The RAG-vs-fine-tune decision rule
The most common misallocation of GPU budget in applied ML teams is fine-tuning a model to improve its recall of factual domain knowledge when RAG (Retrieval-Augmented Generation) would accomplish the same goal more cheaply and with better currency. Before authorising a fine-tuning job, apply these four diagnostic questions:
- Knowledge recall or behaviour/style? If the model gives wrong domain facts but would answer correctly given those facts in context, the problem is a retrieval problem, not a weight problem. Fine-tuning will not reliably fix factual knowledge gaps — RAG will.
- Stable or frequently-changing knowledge? Fine-tuned weights are static between training runs. If domain knowledge updates daily or weekly, RAG with a refreshed index is the correct architecture — re-fine-tuning on every knowledge update is operationally unsustainable.
- Rare or low-frequency knowledge? Soudani et al. (2024) showed RAG outperforms fine-tuning by a large margin for least-popular factual entities — entities that appear infrequently in pre-training data and are unlikely to be well-represented in a fine-tuning dataset either [S6].
- Provenance required? RAG grounds responses in retrieved documents that can be inspected, cited, and audited. Fine-tuned knowledge is opaque — there is no source document to show an auditor.
A 2024 empirical study (Balaguer et al.) found that fine-tuning alone raised domain QA accuracy by over 6 percentage points, and RAG on top of the fine-tuned model added a further ~5 percentage points — the improvements are cumulative [S5]. The techniques are not mutually exclusive: fine-tune for behaviour and style; use RAG for knowledge and currency.
Decision rule: if a human with access to the same documents could answer the question correctly, the model's failure is a retrieval failure. Fix retrieval first. Fine-tune only after confirming the failure persists with good retrieval in place.
Lifecycle: kick-off to production
Fine-tuning jobs are typically event-driven or schedule-driven: a data drift threshold crosses, a new dataset version lands in the feature store, or a weekly cadence fires. The lifecycle follows five stages:
- Data preparation — dataset versioned and validated in the artifact store. Schema and data-quality checks run before the training job starts. A fine-tune job that begins with corrupt data wastes the entire GPU budget.
- Job submission — submitted via a workflow orchestrator (e.g. Argo Workflows) as a PyTorchJob, admitted by the cluster's quota system when GPU capacity is available.
- Training with checkpointing — the job writes intermediate checkpoints to durable object storage every 30–60 minutes. A node failure at any point recovers from the last checkpoint. Writing to node-local storage is the most common cause of lost fine-tuning runs.

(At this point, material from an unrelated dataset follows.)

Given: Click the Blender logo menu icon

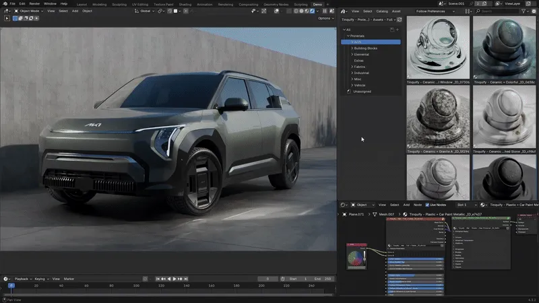Looking at the screenshot, I should [x=4, y=4].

- Evaluation gate — the artifact is evaluated on a held-out set before promotion. For alignment-style training, LLM-as-judge win-rate evaluation is common. A fine-tune that produces a valid checkpoint but fails the eval gate is not done — it is a failed run.
- Registry promotion — the artifact is registered with a version in a model registry (e.g. MLflow), transitioning through staging to production. The registry version is what the serving infrastructure pulls; it must be immutable once tagged production.
Scheduling fit by mode
Fine-tuning's scheduling requirements differ sharply by mode, which is why mode selection must happen before infrastructure provisioning:
| Mode | Gang scheduling? | GPU sharing appropriate? |
|-----------------------------|-----------------------------------------------|------------------------------------------|
| LoRA / QLoRA single-GPU | No - single pod | Yes - MIG partition (small footprint) |
| Full fine-tune single-node | No - topology hints recommended | No - whole GPU(s) |
| Full fine-tune multi-node | Yes - all workers must start atomically | No - whole GPU(s) |
| DPO | No - single-model job | No - whole GPU(s) |
| RLHF PPO | Yes - policy + reward model co-schedule | No - whole GPU(s) |Single-GPU LoRA and QLoRA jobs are quota-admitted as standard single-worker training jobs. For multi-node full fine-tunes and RLHF PPO, gang scheduling ensures all worker pods start atomically — a partial start where some workers acquire GPUs and others queue causes deadlock and wastes the allocated capacity. The batch scheduler (e.g. Volcano, or Kueue with gang semantics) coordinates this via a pod group that schedules only when all minimum members can be satisfied simultaneously.
For high-frequency LoRA fine-tuning pipelines, GPU partitioning (MIG on capable hardware, or time-slicing on smaller cards) allows a single physical GPU to hold multiple concurrent small fine-tune jobs. The 12 GB peak VRAM of a 7B QLoRA job fits into a sub-partition of an 80 GB card, leaving the remainder available for other workloads. On-prem GPU pools are the natural home for this pattern — the cost is sunk and most fine-tuning datasets should not leave the network boundary.
Common pitfalls
No eval gate. Fine-tunes that skip evaluation and write directly to production are the most common source of silent model degradation. Gate every registration on a held-out evaluation; automated LLM-as-judge checks are acceptable for alignment-style training where human evaluation is too slow.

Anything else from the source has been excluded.